Through the liberality of Itta, Foillan was enabled to build a monastery at Fosses-la-Ville, not far from Nivelles, in the modern-day province of Namur. After the death of Itta in 652, Foillan came one day to Nivelles and sang Mass, on the eve of the feast of Saint Quentin. The ceremony being finished, he resumed his journey, doubtless undertaken in the interests of his monastery. In the Sonian Forest the saint and his companions fell into a trap set by bandits who inhabited the dense forest. They were slain, stripped, and their bodies concealed. Foillan's head, still speaking prayers, was thrown into a nearby pigsty. The bodies were recovered by St. Gertrude, and when she had taken some relics of the saint, his body was borne to the monastery of Fosses-la-Ville, where it was buried about 655.

==Veneration==
Foillan was one of the numerous Irish missionaries who, in the course of the seventh century, evangelised in Neustria, bringing thither the liturgy and sacred vessels, founding prosperous monasteries, and sharing considerably in the propagation of the faith in these countries. Owing to the friendship which united him with Erchinoald, Mayor of the Palace (who, however, expelled him from Lagny), and with the members of Pepin's family, Foillan played a significant part in Frankish ecclesiastical history, as shown by his share in the direction of Nivelles and by the foundation of the monastery of Fosses-la-Ville.

It is not surprising, therefore, that he should be honoured and venerated both at Nivelles and Fosses-la-Ville and to find at Le Roeulx (Belgium) a monastery bearing his name. As late as the twelfth century the veneration in which he was held inspired Philippe de Harvengt, Abbot of Bonne-Esperance, to compose a lengthy biography of the saint. He is the patron of Fosses, near Charleroi. In the Diocese of Namur his feast is celebrated on 31 October, in the Diocese of Mechelen and Diocese of Tournai on 5 November.

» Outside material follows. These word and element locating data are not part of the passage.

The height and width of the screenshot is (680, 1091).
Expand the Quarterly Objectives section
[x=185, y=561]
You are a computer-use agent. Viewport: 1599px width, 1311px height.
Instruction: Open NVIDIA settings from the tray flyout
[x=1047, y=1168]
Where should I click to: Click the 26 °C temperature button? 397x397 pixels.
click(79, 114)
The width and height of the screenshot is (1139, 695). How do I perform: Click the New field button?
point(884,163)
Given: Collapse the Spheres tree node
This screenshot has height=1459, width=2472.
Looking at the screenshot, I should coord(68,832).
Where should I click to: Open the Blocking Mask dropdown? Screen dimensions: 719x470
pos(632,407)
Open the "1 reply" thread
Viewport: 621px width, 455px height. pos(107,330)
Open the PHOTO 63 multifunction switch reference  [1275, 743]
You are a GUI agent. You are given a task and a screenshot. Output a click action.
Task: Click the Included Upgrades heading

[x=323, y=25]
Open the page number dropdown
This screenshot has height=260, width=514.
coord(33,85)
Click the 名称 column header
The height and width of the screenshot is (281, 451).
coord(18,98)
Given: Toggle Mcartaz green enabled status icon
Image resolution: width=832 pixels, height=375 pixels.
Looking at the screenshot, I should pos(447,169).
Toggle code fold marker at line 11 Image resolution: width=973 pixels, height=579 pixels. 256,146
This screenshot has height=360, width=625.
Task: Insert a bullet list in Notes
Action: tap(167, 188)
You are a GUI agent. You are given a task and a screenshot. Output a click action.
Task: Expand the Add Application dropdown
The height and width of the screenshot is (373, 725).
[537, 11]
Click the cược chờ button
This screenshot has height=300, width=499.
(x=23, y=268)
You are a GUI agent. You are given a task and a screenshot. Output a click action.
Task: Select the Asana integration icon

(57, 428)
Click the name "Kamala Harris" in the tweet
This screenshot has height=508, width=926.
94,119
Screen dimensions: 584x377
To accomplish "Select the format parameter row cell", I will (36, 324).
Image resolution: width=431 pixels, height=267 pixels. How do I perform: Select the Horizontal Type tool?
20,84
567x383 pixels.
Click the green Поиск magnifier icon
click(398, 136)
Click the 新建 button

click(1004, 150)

There are several Latin Lives of Foillan of varying authority, reproduced by the Society of Bollandists in the Acta Sanctorum. Around 1100 Hillinus, a deacon and cantor of the church of Fosses, wrote a metrical life of Foillan for his master Sigebert, the patron of Fosses. Soon afterwards, between 1102 and 1112, Hillinus also wrote a prose In Miraculis Sancti Foyllani Martyris, a book of the miracles associated with St. Foillan at Fosse.

==Musician==

According to Gratten Flood, "About the year 653, St. Gertrude, of Brabant, (daughter of Pepin, Mayor of the Palace), abbess of Nivelle, in Brabant, sent for St. Foillan and St. Ultan, brothers of our celebrated St. Fursey (Patron of Perrone), to teach psalmody to her nuns. These two Irish monks complied with her request, and built an adjoining monastery at Fosse, in the diocese of Liege." (* A History of Irish Music, p. 12, William H. Gratten Flood, Dublin, 1906.)